Perkebunan warga di sekitar tempat melihat Batu Merah

Desa Pido

Surga di Pido

Desa Pido merupakan salah satu dari 8 desa yang ada di wilayah kecamatan Alor Timur Laut, Kabupaten Alor, Nusa Tenggara Timur. Desa ini terletak di wilayah pegunungan subur yang jauh dari polusi dan hiruk pikuk perkotaan.  Melintasi pemandangan alam perbukitan yang indah, hutan kayu ampupu serta padang ilalang yang luas perjalanan menuju desa ini akan terasa sangat menakjubkan. Kehidupan berbagai burung juga dapat kita jumpai di sini, diantaranya burung nuri hijau, burung elang, ayam hutan, dan kalau beruntung kita bisa melihat  hewan seperti babi hutan dan rusa yang hidup di hutan daerah Pido.
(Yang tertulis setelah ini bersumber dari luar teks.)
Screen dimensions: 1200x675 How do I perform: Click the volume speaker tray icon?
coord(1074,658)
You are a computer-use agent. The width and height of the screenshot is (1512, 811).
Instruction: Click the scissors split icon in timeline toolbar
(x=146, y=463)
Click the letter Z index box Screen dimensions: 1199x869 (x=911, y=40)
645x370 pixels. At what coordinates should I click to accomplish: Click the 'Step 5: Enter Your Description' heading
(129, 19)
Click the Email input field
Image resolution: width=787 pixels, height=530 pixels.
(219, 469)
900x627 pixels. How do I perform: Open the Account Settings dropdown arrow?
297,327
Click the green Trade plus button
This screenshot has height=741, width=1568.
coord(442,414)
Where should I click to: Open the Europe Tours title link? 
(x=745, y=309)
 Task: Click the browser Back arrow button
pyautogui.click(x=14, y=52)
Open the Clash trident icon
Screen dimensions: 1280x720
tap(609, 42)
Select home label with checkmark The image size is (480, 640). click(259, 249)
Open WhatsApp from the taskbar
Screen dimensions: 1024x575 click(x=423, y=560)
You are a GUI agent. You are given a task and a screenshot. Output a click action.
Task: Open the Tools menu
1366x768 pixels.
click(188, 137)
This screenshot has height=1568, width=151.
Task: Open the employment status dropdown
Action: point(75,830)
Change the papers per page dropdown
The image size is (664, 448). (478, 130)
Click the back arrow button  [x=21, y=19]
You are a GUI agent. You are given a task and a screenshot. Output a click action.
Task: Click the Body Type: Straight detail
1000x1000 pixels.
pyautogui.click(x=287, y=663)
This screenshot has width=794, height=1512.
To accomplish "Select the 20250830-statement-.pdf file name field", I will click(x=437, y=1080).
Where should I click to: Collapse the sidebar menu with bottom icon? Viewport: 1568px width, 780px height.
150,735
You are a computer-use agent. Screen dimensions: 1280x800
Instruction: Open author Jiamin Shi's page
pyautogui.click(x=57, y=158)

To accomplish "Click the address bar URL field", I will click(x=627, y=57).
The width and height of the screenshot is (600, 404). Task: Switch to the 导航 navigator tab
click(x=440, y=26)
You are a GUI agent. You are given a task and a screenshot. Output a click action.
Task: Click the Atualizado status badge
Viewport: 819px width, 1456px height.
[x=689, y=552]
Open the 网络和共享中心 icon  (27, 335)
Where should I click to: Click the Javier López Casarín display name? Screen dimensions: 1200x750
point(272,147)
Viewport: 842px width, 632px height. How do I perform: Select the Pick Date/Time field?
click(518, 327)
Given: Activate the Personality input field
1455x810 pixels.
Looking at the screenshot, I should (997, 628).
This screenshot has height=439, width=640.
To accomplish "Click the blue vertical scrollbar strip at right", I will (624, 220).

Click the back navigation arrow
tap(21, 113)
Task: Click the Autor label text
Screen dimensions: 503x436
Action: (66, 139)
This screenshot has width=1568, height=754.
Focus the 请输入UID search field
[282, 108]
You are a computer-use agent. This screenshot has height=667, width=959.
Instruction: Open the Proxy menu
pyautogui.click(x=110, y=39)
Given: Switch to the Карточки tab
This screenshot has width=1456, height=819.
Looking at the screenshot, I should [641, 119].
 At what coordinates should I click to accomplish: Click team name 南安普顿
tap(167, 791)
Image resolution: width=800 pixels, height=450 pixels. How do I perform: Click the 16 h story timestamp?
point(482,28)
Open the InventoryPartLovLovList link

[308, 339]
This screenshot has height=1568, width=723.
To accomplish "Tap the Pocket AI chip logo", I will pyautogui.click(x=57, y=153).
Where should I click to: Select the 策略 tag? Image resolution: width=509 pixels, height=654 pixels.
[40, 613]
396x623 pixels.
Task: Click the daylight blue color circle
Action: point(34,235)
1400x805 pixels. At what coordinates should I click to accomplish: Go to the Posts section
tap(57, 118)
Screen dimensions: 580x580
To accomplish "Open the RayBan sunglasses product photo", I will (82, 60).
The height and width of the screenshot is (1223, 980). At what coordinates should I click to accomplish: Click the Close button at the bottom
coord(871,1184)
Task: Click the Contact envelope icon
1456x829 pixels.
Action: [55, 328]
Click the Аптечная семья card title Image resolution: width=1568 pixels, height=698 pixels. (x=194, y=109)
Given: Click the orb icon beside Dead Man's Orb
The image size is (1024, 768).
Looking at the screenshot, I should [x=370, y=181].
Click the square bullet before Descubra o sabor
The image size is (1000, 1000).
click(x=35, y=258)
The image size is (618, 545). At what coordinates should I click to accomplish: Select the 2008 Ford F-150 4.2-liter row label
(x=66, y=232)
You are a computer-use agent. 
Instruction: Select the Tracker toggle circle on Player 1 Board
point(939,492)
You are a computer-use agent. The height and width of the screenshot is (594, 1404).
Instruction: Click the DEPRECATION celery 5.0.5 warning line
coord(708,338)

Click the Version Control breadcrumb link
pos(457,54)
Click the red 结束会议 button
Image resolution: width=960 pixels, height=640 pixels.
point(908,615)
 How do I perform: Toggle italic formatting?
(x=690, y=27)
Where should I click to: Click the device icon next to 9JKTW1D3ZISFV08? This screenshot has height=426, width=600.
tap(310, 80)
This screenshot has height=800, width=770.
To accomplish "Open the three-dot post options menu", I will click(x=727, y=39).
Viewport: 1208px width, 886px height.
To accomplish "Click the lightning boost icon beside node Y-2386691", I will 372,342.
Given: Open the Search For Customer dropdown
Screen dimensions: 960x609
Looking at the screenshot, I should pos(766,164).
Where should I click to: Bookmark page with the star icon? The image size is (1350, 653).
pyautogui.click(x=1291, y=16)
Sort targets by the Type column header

Desa Pido memiliki batas wilayah yakni bagian Utara berbatasan dengan desa Langkuru Utara kecamatan Pureman, Selatan berbatasan deengan desa Kenarimbala  kecamatan Alor Timur Laut, Barat berbatasan dengan desa Lippang kecamatan Alor Timur Laut dan timur berbatasan dengan desa Padang Panjang kecamatan Alor Timur.
             Masyarakat  Pido pada umumnya adalah masyarakat agraris. Secara turun temurun jenis tanaman andalan masyarakat adalah padi, jagung, deli, botok dan kemiri. Sistem penanamannya di sesuaikan dengan pergantian musim yang terjadi.

Perkebunan kemiri sangatlah berarti dalam kehidupan masyarakat Pido, biji kemiri yang sudah kering dan dipecah kulitnya dijual kepada saudagar setiap hari pasar, yaitu hari Rabu. Padi, jagung, deli dan botok adalah tanaman yang mereka tanam pada musim hujan dan hasilnya hanya untuk memenuhi kebutuhan akan makanan saat musim kemarau tiba.
Di samping berkebun, dan berladang masyarakat Pido juga beternak babi dan ayam dan itu bukan untuk di jual melainkan untuk memenuhi kegiatan adat, seperti upacara pernikahan atau kematian. Masyarakat Pido memiliki kepercayaan yang tinggi kepada Tuhan Yang Maha Esa, dimana kesadaran beribadah sangat kental dalam kehidupan sehari-hari mereka, serta mereka sangat toleransi dan menghormati tamu yang datang berkunjung ke sana.
Salah satu kendala yang dihadapi masyarakat desa ini yaitu belum  adanya akses listrik dan jalan aspal yang mencapai desa ini. Ini menyebabkan hasil dari berkebun sulit untuk dijual keluar desa. Jalan tanah berdebu di musim kemarau, serta berlumpur ketika musim hujan menunjukkan betapa pemerataan pembangunan di Indonesia ini belum maksimal. Informasi dan komunikasi juga sulit akibat belum adanya listrik yang mencapai desa ini.